→ ENTRIES SUPPLIED:
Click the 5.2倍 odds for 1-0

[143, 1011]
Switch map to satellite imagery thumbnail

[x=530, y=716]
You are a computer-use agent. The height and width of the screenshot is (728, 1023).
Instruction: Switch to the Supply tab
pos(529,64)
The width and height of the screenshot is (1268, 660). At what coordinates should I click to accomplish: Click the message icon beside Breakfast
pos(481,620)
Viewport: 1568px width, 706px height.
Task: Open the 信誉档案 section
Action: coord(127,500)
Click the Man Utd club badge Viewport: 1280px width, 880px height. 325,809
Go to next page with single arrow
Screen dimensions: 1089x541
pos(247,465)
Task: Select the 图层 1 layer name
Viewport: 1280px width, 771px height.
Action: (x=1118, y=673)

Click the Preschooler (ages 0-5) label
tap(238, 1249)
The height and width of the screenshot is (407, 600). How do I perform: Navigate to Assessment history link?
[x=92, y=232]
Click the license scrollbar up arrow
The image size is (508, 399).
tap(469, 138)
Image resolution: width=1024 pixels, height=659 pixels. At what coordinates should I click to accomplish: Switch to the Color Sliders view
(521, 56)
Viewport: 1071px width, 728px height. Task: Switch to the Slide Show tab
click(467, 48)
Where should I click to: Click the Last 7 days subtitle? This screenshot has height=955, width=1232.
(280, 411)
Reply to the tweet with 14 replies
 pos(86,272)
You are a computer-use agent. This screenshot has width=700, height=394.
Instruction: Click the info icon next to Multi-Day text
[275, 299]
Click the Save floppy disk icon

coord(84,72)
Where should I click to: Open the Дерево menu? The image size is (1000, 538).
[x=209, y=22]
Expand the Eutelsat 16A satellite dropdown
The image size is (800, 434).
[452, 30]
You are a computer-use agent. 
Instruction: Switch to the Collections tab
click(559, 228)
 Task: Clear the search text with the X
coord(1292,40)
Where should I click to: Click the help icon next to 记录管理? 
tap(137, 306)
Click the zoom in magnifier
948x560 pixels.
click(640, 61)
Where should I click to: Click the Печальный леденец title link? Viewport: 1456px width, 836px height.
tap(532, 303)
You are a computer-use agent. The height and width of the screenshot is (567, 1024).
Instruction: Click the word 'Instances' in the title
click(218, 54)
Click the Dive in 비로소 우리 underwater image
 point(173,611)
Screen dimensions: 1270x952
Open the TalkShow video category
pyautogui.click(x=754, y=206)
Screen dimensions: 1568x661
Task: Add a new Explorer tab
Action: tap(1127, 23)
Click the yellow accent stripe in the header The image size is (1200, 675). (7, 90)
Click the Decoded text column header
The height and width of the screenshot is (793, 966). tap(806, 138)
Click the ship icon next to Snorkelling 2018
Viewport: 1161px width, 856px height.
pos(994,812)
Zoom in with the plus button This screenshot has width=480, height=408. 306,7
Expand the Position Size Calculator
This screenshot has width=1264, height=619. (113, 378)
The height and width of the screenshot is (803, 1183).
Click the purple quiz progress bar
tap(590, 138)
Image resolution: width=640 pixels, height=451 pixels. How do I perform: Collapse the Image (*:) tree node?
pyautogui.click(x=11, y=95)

→ PROBLEM REQUIREMENTS:
Nothing in the data may change. Give it again in full.

→ OUTPUT FOR THIS TASK:
Click the 5.2倍 odds for 1-0

[143, 1011]
Switch map to satellite imagery thumbnail

[x=530, y=716]
You are a computer-use agent. The height and width of the screenshot is (728, 1023).
Instruction: Switch to the Supply tab
pos(529,64)
The width and height of the screenshot is (1268, 660). At what coordinates should I click to accomplish: Click the message icon beside Breakfast
pos(481,620)
Viewport: 1568px width, 706px height.
Task: Open the 信誉档案 section
Action: coord(127,500)
Click the Man Utd club badge Viewport: 1280px width, 880px height. 325,809
Go to next page with single arrow
Screen dimensions: 1089x541
pos(247,465)
Task: Select the 图层 1 layer name
Viewport: 1280px width, 771px height.
Action: (x=1118, y=673)

Click the Preschooler (ages 0-5) label
tap(238, 1249)
The height and width of the screenshot is (407, 600). How do I perform: Navigate to Assessment history link?
[x=92, y=232]
Click the license scrollbar up arrow
The image size is (508, 399).
tap(469, 138)
Image resolution: width=1024 pixels, height=659 pixels. At what coordinates should I click to accomplish: Switch to the Color Sliders view
(521, 56)
Viewport: 1071px width, 728px height. Task: Switch to the Slide Show tab
click(467, 48)
Where should I click to: Click the Last 7 days subtitle? This screenshot has height=955, width=1232.
(280, 411)
Reply to the tweet with 14 replies
 pos(86,272)
You are a computer-use agent. This screenshot has width=700, height=394.
Instruction: Click the info icon next to Multi-Day text
[275, 299]
Click the Save floppy disk icon

coord(84,72)
Where should I click to: Open the Дерево menu? The image size is (1000, 538).
[x=209, y=22]
Expand the Eutelsat 16A satellite dropdown
The image size is (800, 434).
[452, 30]
You are a computer-use agent. 
Instruction: Switch to the Collections tab
click(559, 228)
 Task: Clear the search text with the X
coord(1292,40)
Where should I click to: Click the help icon next to 记录管理? 
tap(137, 306)
Click the zoom in magnifier
948x560 pixels.
click(640, 61)
Where should I click to: Click the Печальный леденец title link? Viewport: 1456px width, 836px height.
tap(532, 303)
You are a computer-use agent. The height and width of the screenshot is (567, 1024).
Instruction: Click the word 'Instances' in the title
click(218, 54)
Click the Dive in 비로소 우리 underwater image
 point(173,611)
Screen dimensions: 1270x952
Open the TalkShow video category
pyautogui.click(x=754, y=206)
Screen dimensions: 1568x661
Task: Add a new Explorer tab
Action: tap(1127, 23)
Click the yellow accent stripe in the header The image size is (1200, 675). (7, 90)
Click the Decoded text column header
The height and width of the screenshot is (793, 966). tap(806, 138)
Click the ship icon next to Snorkelling 2018
Viewport: 1161px width, 856px height.
pos(994,812)
Zoom in with the plus button This screenshot has width=480, height=408. 306,7
Expand the Position Size Calculator
This screenshot has width=1264, height=619. (113, 378)
The height and width of the screenshot is (803, 1183).
Click the purple quiz progress bar
tap(590, 138)
Image resolution: width=640 pixels, height=451 pixels. How do I perform: Collapse the Image (*:) tree node?
pyautogui.click(x=11, y=95)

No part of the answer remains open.